- Ubrangala Location in Kerala, India Ubrangala Ubrangala (India)
- Coordinates: 12°34′0″N 75°6′0″E﻿ / ﻿12.56667°N 75.10000°E
- Country: India
- State: Kerala
- District: Kasaragod
- Taluk: Kasaragod

Government
- • Body: Kumbadaje Grama Panchayat

Area
- • Total: 4.78 km^{2} (1.85 sq mi)

Population (2011)
- • Total: 3,611
- • Density: 755/km^{2} (1,960/sq mi)

Languages
- • Official: Malayalam, English
- Time zone: UTC+5:30 (IST)
- PIN: 671551
- Vehicle registration: KL-14

= Ubrangala =

 Ubrangala is a village in Kasaragod district in the state of Kerala, India.

==Demographics==
As of 2011 Census, Ubrangala had a population of 3,611 with 1,782 males and 1,829 females.
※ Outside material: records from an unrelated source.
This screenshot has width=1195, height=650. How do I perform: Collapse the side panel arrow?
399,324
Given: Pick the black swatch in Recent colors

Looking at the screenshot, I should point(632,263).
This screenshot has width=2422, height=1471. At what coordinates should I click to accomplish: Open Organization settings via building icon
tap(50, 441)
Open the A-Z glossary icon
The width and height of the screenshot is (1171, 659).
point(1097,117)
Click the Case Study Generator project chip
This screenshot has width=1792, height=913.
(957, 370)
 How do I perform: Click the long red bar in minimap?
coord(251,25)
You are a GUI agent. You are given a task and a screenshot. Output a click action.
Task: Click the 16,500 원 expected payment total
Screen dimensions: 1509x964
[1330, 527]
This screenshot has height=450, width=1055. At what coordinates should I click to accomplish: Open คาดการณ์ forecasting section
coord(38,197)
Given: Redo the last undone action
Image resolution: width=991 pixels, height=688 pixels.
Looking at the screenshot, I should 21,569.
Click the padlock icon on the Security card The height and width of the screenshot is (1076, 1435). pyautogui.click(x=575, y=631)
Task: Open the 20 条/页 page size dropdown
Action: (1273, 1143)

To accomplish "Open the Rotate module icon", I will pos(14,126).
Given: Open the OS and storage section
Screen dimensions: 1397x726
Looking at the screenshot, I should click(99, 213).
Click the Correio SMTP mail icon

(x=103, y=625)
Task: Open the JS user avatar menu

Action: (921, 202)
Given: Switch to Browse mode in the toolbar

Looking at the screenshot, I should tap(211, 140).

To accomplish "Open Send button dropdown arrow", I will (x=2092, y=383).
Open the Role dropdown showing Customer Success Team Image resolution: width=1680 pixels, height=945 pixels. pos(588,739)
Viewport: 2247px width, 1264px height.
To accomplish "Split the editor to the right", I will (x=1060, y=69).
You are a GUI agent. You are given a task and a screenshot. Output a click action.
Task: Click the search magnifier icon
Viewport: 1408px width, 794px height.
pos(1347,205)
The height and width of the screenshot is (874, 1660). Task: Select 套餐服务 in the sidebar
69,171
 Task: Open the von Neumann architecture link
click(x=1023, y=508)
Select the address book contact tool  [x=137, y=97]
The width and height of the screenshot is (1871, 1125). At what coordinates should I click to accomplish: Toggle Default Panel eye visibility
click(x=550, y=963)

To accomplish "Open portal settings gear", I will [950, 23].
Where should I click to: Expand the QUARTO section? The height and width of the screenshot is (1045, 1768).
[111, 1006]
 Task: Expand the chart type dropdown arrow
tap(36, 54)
Ubrangala village has an area of 4.78 km2 with 702 families residing in it. In Ubrangala, 10.77% of the population was under 6 years of age. Ubrangala had an average literacy of 87.58% higher than the national average of 74% and lower than the state average of 94%: male literacy was 92.65% and female literacy was 82.64%.

==Transportation==
The western main road to Kasaragod have access to NH.66 which connects to Mangalore in the north and Calicut in the south. The road to the east connects to Sullia in Karnataka from where Mysore and Bangalore can be accessed. The nearest railway station is Kasaragod on Mangalore-Palakkad line. There is an airport at Mangalore.